SQL-RDF

Authors:
Andy Seaborne, Hewlett-Packard Laboratories
Damian Steer, Institute for Learning Research Technologies, University of Bristol, UK
Stuart Williams, Hewlett-Packard Laboratories

1 Introduction

We describe a prototype system that extracts data from a number of relational databases and integrates that data into a business process.  Our approach has two parts: a direct mapping of the databases into RDF and a set of rules to perform the ontology mapping.

We are interested in exploring the architectural and design best practices in this area with a possible view to work within W3C.

2 Business Problem

Exact details of the business situation have been removed. While this comes from a real situation, with a real issue they were addressing, the description here has been abstracted.

The business is involved in production of physical goods from various different geographical sites. Each site has installed equipment. There is a cycle of investment in such equipment whereby all the sites are studied to see where is the best use of the investment.  There are many factors involved in the production and production capacity at each site. There are limitations and geographical considerations. It may be that a site is running at capacity for it's current equipment so it would require a significant new capital equipment in order to increased production from the site. It may be that only one factor is currently limiting production so investment at that site might cause a significant increase in production. It may be that a site is in the wrong geographical location so that increases production is costly to distribute based on current demand. Each site has it's own cost profile based on equipment installed.

The different aspects of each site, such as equipment installed, geographical considerations, production history, current equipment state, are managed by several different applications, some developed in-house and some based on a commonly used industry-specific platform. Most information was recorded in SQL databases but further information, such as detailed site descriptions, exist in PDF documents (including diagrams).

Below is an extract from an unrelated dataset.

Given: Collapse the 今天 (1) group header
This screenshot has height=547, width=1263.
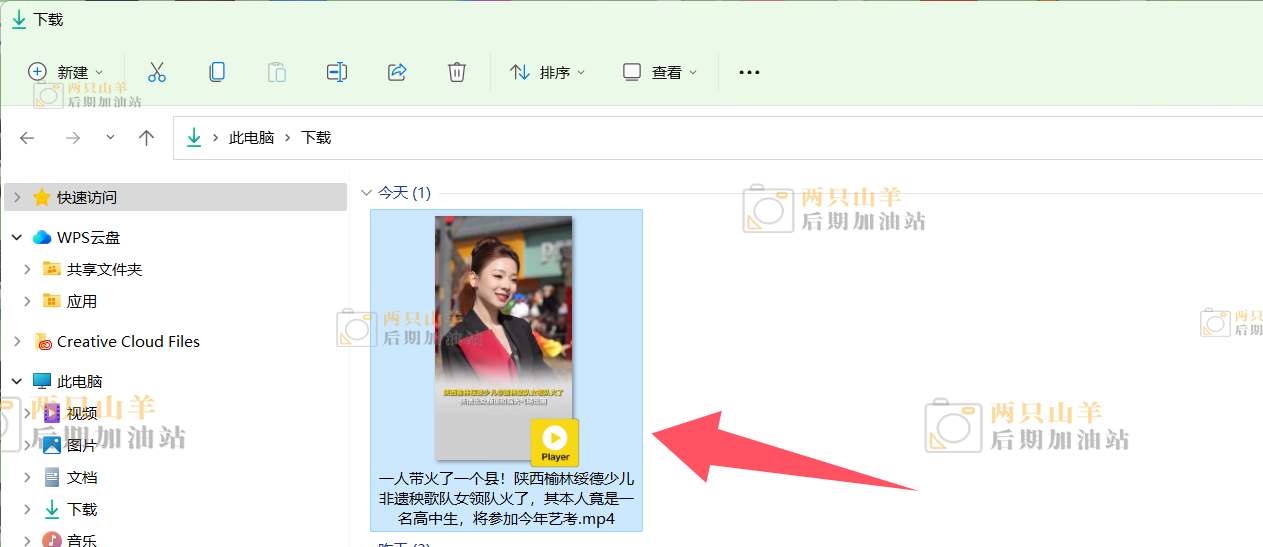Looking at the screenshot, I should pyautogui.click(x=366, y=193).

The business process involve a review each site on a regular basis. The original process involved gathering data from the existing applications, incorporated them in a report, together with relevant documents.

To improve this business process, changes were being made. Firstly, the review process can be split into a general overview to select promising sites for investment, followed by detailed analysis. This reduces the amount of information that needs to be coordinated because many of the text documents relate only to the detailed analysis. Secondly, integration within the enterprise was involving around business objects, defined in XML.

The problem, therefore, is how to populate these business objects from a diverse set of data sources each of which was originally built in support of particular applications, not for general reuse.

3 Prototype

3.1 Design

The prototype consisted of three parts:

This approach is driven top-down by the requirements. It does not attempt to model the information in the original databases in the absence of the use of the information.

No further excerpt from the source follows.